E Corboli non lo deluse riuscendo a far confessare Pandolfo Pucci con uno stratagemma. «Usò il Corbolo una sì fatta astuzia con Pandolfo, che come nuovo in quell'uffizio, finse che il Duca non gli avesse voluto confidare tutto il segreto, e però ricercava Pandolfo della cagione, onde pensasse di essere incarcerato; accennando questo esser fatto, per dargli occasione di preoccupare innanzi agli altri la grazia del Duca dal quale egli stesso sapeva quanto fosse stato sempre amato. E perché nelle prime esamina Pandolfo allegava delitti leggieri appartenenti alle sue predette lascivie, gli era dal Corboli replicato, che ben sapeva, che per simili cause non si imprigionavano tanti uomini, e di tanto, favore; avvertendolo, che se non da lui, almeno dal Duca, si sapevano benissimo tutte le cose: e però che non abusasse tanto la grazia, che vedeva farsi, in cercare occasione di perdonargli. Alle quali persuasioni Pandolfo semplicemente credendo»[3] cantò come un fringuello. La brillante risoluzione del caso gli valse, da parte del duca, la donazione della casa di uno dei congiurati, Puccio Pucci, in via della Morte (oggi via del Campanile).
Ma «questo Lorenzo Corboli era [...] di una fisonomia apertamente sinistra, nella quale si leggeva la pravità del cuore e la durezza dell'animo, venduto al più vile interesse. La pubblica opinione pesava severamente sopra di lui per molti fatti antecedenti, che non provavano l'illibatezza della sua condotta siccome amministratore della giustizia; e nella troppo aggravata sentenza in quel medesimo giorno portata dal tribunale degli Otto contro Pandolfo Pucci e suoi consorti, tutti vi ritrovavano palesemente la sua opera malefica, che per servire il Duca e farselo grazioso, non avea dubitato di dare alla colpa di cui quelli venivano imputati lo aspetto il più sinistro. Ma è facile il comprendere che ciò che nella pubblica opinione recava detrimento alla onesta riputazione del Corboli, gli era anzi di un buon requisito alla presenza del suo Signore»[4].

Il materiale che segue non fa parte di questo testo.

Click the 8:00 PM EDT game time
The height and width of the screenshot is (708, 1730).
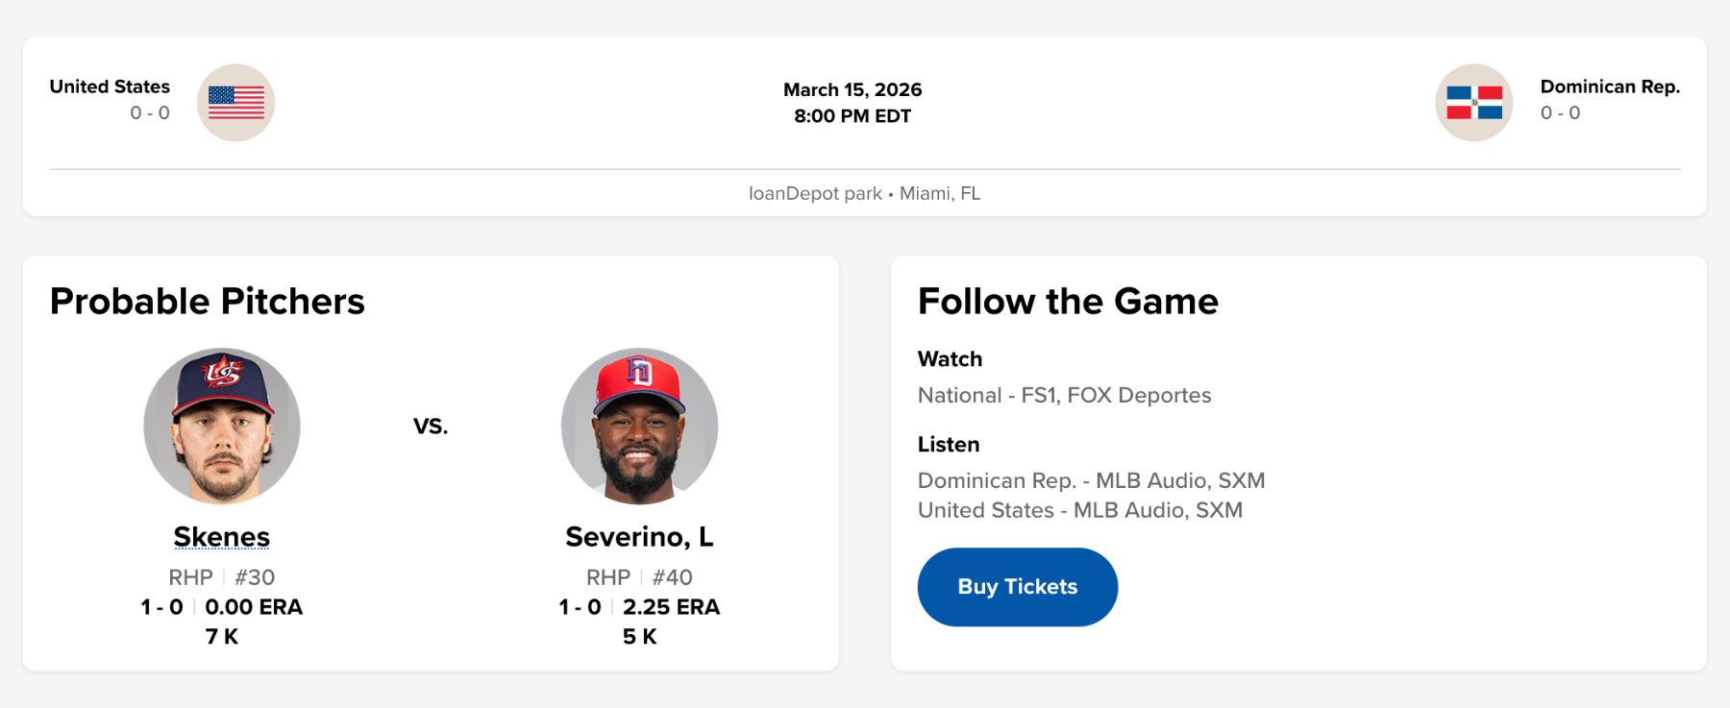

Nei successivi quattro anni[5] portò avanti con sempre maggiore pedanteria l'attività giudiziaria e così, nel 1564, Francesco I lo nominò cancelliere principale degli Otto di Guardia ossia capo della magistratura criminale fiorentina. Fu però allora che cominciò a farsi prendere dall'ambizione e, in modo da apparire persecutore sempre più solerte per ottenere ulteriori vantaggi dai Medici, cominciò a gonfiare le responsabilità degli indagati dalla procura fino a manipolare le prove a carico degli imputati nei processi con l'aiuto di avvocati, procuratori e cancellieri compiacenti. I corbolisti appunto.[5]. Divenne allora «celebre discuopritore di vere o supposte congiure, ed insaziabile nel propor confische: il favore della Bianca rese invulnerabile quel ministro sanguinario e crudele»[6]. Sanguinario come nel caso Serselli-Santini ovvero l'Omicidio dell'Incognito del 1570 e crudele come nella persecuzione di Orazio Pucci del 1575.
Quanto all'avidità, quella si era già manifestata ai tempi di Cosimo quando Corboli chiese e ottenne dal duca il diritto di nominare un vice che lo aiutasse nel lavoro. Incarico inutile a fini lavorativi ma lucroso a fini personali dato che lo vendeva, di volta in volta, al miglior offerente per una somma che si aggirava tra i 90 e i 100 scudi.[7] Simultaneamente manteneva un posto alla Cancelleria della Farina che gli fruttava 200 scudi d'oro all'anno e il titolo di segretario dei Conservatori delle Leggi che valeva intorno ai 200-220 scudi.[7] Fu anche protagonista di bieche pratiche nepotistiche tanto che dopo un anno dalla sua nomina a cancelliere principale fece in modo che segretario degli Otto divenisse suo figlio Pietro Pagolo che però non aveva un grosso background giuridico visto che proveniva dalla Cancelleria delle Macine, l'ente che vigilava sulla macellazione e la vendita della carne.[8]
Ma, evidentemente, Pietro Pagolo aveva gli attributi, o gli agganci, giusti in quanto mantenne il posto di segretario per ben 43 anni e poté poi passare l'ufficio a Bartolo Corboli che rimase in carica fino al 1609. Tutto ciò, almeno agli occhi dei Medici, dovette sembrare onorevole tanto che nel 1565 concessero a Lorenzo Corboli la cittadinanza fiorentina che era oggetto di forti ambizioni da parte di tutti coloro che provenivano dal contado.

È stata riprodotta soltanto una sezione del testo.